大相撲九州場所(11日初日、福岡国際センター)に向けて、大関高安(28=田子ノ浦)は5日、福岡県志免町の時津風に出稽古した。出稽古から戻った後、同県大野城市の部屋で報道陣に対応した。前頭正代を相手に23番。同行した関係者によると16勝7敗だったといい、高安は「立ち合いでしっかりと当たるということをしたかった。初日に向けて体調を整えてやるだけ」と冷静に振り返った。

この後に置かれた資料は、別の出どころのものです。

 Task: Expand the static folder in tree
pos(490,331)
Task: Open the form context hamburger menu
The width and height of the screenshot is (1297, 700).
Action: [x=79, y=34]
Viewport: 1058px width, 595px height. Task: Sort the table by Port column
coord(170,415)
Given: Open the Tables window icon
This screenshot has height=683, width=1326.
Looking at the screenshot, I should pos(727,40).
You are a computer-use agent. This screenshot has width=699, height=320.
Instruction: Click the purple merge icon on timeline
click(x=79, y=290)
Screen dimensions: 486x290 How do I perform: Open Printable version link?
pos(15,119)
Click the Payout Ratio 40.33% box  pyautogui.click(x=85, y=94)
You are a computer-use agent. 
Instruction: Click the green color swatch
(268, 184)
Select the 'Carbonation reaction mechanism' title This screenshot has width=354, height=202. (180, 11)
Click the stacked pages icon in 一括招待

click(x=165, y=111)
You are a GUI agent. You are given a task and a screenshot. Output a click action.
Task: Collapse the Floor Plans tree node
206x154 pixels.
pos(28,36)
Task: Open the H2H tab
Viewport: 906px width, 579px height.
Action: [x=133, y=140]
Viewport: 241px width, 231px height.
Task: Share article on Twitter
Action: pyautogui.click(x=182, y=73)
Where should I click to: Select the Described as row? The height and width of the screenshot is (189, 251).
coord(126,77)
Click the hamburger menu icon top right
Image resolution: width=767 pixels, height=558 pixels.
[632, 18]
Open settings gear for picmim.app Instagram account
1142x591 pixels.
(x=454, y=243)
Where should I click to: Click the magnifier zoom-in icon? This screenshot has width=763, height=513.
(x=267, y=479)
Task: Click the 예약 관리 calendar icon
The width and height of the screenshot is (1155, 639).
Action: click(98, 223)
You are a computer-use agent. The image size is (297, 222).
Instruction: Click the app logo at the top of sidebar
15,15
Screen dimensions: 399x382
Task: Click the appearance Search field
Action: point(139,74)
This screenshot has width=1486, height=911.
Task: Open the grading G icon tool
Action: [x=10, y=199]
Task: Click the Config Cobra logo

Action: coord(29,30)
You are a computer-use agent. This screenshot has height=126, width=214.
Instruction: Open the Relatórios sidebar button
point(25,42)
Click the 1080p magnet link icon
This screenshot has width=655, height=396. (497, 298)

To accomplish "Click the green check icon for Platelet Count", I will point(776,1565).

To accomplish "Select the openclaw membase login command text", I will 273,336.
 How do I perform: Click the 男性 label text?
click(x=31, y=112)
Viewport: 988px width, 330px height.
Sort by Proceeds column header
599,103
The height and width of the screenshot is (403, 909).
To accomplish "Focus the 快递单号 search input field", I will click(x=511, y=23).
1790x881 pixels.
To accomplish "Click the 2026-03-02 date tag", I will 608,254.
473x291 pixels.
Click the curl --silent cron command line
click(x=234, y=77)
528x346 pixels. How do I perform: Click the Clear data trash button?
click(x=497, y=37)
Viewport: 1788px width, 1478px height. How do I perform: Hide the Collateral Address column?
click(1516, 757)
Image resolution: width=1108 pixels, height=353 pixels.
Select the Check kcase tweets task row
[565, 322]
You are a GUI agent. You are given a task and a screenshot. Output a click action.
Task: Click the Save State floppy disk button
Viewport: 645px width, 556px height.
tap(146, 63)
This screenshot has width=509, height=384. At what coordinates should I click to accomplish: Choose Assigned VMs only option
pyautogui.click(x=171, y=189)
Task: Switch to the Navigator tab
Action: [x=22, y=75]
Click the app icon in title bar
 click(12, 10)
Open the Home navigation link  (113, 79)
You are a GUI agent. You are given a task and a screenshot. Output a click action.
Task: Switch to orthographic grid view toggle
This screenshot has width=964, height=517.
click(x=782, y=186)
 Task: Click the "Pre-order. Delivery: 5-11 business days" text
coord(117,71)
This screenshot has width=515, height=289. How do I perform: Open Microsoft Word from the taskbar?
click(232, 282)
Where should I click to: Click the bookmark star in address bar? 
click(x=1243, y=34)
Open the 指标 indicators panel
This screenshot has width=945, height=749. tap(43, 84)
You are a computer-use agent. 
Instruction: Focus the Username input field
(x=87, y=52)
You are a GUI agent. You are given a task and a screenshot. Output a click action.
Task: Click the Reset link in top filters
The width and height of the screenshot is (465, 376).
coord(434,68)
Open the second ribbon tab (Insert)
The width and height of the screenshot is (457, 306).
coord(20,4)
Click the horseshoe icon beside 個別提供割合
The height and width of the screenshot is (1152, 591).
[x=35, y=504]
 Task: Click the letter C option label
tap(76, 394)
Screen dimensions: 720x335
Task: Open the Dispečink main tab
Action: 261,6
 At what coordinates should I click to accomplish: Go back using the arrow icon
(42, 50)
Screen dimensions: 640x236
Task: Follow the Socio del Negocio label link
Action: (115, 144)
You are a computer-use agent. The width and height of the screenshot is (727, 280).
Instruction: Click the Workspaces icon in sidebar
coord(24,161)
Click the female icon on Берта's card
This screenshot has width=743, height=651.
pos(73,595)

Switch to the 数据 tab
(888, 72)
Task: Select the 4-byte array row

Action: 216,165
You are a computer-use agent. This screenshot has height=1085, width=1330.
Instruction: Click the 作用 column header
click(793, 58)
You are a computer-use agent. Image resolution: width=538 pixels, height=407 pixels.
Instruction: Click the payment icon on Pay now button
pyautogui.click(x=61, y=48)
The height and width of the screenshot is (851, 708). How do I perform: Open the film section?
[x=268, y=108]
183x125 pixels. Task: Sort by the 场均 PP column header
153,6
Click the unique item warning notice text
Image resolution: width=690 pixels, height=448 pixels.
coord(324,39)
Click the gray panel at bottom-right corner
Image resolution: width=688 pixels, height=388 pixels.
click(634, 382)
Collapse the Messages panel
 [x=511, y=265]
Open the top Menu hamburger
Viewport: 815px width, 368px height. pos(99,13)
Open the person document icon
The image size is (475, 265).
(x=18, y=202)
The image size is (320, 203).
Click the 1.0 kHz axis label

9月の秋場所は11勝4敗だったが、直前の8月の夏巡業は右膝蓋腱炎(けんえん)などで休場していたこともあった。それだけに「(状態は)先場所よりもいい。先場所前は思うように稽古できていなかったから」と、順調に仕上がりつつあると分析している。今場所も10月の秋巡業から続いているが、疲労については「それはケアして、次の日に残さないようにやっていきたい」と、コンディション調整にも余念がない。今後も出稽古などでの調整を視野に入れているが、詳細は未定だという。

また、同部屋の横綱稀勢の里は、部屋でストレッチなどで体をほぐした。多くの時間は若い衆の稽古を見つめ、時にはアドバイスを送っていた。